PROBLEM DETAILS: The required answer is every line of the data containing the word "beside".

THE DATA:
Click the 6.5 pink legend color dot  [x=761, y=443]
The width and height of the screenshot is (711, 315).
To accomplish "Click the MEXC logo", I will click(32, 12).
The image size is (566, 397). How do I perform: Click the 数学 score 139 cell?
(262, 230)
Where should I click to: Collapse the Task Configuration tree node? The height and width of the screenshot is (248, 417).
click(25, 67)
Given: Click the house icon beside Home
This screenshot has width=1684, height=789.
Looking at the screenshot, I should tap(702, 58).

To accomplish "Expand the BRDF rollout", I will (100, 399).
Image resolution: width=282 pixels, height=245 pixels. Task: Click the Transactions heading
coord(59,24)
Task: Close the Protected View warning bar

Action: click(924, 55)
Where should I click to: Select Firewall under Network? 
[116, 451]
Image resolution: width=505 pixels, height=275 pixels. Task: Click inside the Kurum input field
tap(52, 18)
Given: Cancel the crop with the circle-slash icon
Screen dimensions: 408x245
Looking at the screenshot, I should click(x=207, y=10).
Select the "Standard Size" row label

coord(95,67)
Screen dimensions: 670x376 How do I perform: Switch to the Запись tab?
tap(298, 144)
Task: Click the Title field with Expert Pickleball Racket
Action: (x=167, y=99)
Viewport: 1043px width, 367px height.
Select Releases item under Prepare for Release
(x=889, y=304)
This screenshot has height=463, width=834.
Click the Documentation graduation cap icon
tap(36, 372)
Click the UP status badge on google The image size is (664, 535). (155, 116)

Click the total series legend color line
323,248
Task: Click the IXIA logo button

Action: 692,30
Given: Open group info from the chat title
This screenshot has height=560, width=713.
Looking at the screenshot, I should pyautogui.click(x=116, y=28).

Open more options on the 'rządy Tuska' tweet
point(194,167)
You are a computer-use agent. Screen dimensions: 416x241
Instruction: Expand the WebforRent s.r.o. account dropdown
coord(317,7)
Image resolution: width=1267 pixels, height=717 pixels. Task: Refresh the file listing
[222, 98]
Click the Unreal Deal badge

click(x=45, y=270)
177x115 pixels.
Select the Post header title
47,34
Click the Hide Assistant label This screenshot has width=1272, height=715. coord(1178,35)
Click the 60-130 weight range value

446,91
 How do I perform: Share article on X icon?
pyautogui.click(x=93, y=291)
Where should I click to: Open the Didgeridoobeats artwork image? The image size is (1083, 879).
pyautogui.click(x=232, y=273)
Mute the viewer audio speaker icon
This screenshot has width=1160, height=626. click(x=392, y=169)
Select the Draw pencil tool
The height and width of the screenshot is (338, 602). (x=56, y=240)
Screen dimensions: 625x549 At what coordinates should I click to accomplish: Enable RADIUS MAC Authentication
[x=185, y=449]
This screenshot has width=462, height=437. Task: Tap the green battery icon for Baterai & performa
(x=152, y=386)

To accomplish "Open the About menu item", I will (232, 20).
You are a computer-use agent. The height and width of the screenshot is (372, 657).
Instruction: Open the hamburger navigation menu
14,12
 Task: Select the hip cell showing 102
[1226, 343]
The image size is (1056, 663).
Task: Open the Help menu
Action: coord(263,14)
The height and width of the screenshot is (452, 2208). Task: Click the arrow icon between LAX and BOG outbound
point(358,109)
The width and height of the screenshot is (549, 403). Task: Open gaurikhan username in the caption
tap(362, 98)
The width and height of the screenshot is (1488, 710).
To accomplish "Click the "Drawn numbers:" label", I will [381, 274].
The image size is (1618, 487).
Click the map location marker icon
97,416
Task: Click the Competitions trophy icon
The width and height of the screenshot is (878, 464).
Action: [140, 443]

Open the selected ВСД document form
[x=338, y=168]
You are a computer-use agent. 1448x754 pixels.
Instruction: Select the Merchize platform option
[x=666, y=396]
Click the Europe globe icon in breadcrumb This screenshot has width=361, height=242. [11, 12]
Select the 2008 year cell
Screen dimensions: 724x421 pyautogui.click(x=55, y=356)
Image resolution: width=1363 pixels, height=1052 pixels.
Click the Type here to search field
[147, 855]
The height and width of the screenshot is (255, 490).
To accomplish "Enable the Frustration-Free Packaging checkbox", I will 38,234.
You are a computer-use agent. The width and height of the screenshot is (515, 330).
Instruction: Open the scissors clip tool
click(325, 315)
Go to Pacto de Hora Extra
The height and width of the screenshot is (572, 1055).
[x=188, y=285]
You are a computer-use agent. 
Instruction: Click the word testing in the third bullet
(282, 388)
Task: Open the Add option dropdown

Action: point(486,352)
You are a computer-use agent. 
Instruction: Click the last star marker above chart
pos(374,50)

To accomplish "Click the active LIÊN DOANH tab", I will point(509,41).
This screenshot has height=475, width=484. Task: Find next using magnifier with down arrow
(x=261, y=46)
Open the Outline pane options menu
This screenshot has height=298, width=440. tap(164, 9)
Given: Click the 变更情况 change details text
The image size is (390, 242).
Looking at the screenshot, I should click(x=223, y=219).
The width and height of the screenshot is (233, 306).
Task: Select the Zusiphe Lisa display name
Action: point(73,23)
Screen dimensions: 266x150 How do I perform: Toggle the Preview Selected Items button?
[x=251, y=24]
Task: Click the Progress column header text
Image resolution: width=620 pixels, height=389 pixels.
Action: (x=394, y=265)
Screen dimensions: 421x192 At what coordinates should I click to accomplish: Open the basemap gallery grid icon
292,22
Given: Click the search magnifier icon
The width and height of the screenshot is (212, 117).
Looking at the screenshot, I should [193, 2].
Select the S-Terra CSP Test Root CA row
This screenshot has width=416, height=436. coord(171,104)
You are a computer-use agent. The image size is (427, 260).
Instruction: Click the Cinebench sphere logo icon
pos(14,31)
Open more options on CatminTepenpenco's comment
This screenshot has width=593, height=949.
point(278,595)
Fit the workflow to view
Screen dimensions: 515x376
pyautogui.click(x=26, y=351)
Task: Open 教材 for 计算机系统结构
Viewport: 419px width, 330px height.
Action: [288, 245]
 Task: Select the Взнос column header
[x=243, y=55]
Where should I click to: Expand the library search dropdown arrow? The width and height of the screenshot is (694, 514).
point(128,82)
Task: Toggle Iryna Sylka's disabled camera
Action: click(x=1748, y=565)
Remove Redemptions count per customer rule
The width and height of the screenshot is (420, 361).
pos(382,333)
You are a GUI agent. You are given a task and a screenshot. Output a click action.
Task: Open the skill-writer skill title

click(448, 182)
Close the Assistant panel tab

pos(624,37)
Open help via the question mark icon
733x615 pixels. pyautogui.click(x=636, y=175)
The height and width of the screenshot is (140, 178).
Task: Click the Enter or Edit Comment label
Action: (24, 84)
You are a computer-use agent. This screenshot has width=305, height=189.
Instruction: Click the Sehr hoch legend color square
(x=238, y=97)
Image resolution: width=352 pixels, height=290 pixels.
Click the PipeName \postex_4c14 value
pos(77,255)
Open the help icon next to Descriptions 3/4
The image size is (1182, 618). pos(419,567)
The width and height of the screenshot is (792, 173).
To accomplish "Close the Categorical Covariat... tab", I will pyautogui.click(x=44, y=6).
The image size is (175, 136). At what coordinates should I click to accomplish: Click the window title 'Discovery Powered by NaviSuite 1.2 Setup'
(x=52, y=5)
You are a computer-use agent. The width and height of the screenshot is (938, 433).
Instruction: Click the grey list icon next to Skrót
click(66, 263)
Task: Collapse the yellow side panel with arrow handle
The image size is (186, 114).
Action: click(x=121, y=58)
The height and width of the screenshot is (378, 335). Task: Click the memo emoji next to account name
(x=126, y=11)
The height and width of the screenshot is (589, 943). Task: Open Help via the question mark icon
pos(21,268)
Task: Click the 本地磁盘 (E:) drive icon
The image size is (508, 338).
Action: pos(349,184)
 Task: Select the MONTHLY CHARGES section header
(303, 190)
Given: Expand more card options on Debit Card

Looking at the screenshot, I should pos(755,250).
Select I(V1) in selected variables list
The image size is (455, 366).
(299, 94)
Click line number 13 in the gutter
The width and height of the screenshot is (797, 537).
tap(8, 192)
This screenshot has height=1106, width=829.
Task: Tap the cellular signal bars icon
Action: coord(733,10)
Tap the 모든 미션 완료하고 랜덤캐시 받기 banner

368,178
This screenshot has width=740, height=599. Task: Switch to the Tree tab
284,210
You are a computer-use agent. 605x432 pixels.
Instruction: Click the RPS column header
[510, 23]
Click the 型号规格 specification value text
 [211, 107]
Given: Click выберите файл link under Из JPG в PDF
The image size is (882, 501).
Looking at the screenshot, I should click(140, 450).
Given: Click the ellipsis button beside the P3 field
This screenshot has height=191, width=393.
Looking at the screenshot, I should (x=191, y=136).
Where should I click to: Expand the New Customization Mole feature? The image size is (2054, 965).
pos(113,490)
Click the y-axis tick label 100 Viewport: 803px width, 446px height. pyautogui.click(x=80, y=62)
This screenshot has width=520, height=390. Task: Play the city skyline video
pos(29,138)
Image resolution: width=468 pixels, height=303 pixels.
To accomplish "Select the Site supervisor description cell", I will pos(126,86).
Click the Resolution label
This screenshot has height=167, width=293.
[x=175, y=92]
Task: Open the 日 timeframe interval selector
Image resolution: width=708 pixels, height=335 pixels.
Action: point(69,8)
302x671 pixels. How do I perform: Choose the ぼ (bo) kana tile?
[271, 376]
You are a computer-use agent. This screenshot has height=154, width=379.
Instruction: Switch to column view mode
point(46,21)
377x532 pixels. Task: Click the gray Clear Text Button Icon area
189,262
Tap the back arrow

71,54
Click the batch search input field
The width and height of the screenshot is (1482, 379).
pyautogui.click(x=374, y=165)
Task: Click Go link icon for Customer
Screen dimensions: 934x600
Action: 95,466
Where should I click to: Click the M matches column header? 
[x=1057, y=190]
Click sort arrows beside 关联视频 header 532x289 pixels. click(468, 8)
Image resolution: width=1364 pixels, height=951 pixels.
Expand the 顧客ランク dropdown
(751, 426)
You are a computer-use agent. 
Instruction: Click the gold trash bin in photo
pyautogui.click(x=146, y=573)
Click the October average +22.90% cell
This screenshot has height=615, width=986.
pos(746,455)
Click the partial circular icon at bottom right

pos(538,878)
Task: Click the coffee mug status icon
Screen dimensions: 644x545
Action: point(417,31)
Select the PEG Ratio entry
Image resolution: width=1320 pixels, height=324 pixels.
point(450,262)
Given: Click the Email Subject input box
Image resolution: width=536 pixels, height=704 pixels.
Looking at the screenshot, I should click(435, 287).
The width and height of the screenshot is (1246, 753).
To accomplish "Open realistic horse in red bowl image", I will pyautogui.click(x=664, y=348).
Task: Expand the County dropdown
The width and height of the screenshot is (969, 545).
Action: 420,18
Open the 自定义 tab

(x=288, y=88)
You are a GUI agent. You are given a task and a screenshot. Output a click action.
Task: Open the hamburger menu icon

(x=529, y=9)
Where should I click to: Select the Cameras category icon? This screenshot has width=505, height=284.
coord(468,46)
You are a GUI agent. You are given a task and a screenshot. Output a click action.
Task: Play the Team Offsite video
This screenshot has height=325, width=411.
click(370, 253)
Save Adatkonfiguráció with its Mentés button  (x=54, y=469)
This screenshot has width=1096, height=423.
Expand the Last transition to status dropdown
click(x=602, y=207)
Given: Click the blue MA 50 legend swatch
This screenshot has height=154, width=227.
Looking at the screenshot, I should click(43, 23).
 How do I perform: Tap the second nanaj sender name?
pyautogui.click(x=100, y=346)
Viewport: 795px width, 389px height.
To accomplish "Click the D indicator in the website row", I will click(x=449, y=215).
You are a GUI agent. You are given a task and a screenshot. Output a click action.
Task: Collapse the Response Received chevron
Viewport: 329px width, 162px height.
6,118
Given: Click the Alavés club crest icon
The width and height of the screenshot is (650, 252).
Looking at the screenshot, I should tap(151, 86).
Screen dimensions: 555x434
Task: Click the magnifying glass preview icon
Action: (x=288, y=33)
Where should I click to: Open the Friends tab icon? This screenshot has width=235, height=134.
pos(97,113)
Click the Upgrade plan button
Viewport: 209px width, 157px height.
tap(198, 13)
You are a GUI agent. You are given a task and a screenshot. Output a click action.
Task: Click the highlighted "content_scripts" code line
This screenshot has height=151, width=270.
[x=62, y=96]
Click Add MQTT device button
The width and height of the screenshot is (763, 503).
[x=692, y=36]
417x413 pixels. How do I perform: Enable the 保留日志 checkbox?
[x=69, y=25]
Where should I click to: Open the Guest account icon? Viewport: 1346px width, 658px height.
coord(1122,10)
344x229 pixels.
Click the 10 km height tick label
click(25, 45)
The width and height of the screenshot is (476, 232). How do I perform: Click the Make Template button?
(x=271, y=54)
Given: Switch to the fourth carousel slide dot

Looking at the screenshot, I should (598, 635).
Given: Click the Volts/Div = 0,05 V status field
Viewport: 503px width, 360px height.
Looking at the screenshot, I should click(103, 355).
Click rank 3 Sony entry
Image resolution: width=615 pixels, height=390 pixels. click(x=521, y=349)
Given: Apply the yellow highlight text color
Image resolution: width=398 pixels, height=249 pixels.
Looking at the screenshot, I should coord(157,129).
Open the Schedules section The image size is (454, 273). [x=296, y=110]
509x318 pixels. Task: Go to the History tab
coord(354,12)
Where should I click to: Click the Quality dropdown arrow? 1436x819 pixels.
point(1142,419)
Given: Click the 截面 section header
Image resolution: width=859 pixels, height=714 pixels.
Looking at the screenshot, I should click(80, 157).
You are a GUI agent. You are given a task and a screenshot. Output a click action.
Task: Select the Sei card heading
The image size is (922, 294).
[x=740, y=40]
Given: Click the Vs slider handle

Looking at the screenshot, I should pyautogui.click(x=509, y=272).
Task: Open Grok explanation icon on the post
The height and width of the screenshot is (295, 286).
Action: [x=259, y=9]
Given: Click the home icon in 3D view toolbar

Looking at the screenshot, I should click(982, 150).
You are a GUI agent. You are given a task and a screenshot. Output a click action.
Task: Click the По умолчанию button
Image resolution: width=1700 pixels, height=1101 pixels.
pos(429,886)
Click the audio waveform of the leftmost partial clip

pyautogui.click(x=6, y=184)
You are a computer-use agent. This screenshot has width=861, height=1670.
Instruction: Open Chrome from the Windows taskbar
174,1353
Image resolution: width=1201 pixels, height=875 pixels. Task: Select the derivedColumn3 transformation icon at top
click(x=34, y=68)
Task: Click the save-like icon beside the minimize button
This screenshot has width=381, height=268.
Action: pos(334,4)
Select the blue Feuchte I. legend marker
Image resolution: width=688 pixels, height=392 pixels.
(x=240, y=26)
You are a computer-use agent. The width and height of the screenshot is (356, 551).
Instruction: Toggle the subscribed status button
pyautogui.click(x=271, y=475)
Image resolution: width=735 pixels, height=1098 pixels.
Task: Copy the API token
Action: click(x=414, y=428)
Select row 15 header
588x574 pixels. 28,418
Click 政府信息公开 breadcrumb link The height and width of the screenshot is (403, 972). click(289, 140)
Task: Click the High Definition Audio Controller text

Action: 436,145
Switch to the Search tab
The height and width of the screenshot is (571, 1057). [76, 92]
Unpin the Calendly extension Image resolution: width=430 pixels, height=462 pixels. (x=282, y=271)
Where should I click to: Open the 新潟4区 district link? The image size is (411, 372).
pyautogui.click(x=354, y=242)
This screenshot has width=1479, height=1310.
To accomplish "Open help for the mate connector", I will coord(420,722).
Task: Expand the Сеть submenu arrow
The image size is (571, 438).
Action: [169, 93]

SOLUTION:
Given: Click the house icon beside Home
Given: Click the ellipsis button beside the P3 field
Click sort arrows beside 关联视频 header 532x289 pixels. click(468, 8)
Task: Click the save-like icon beside the minimize button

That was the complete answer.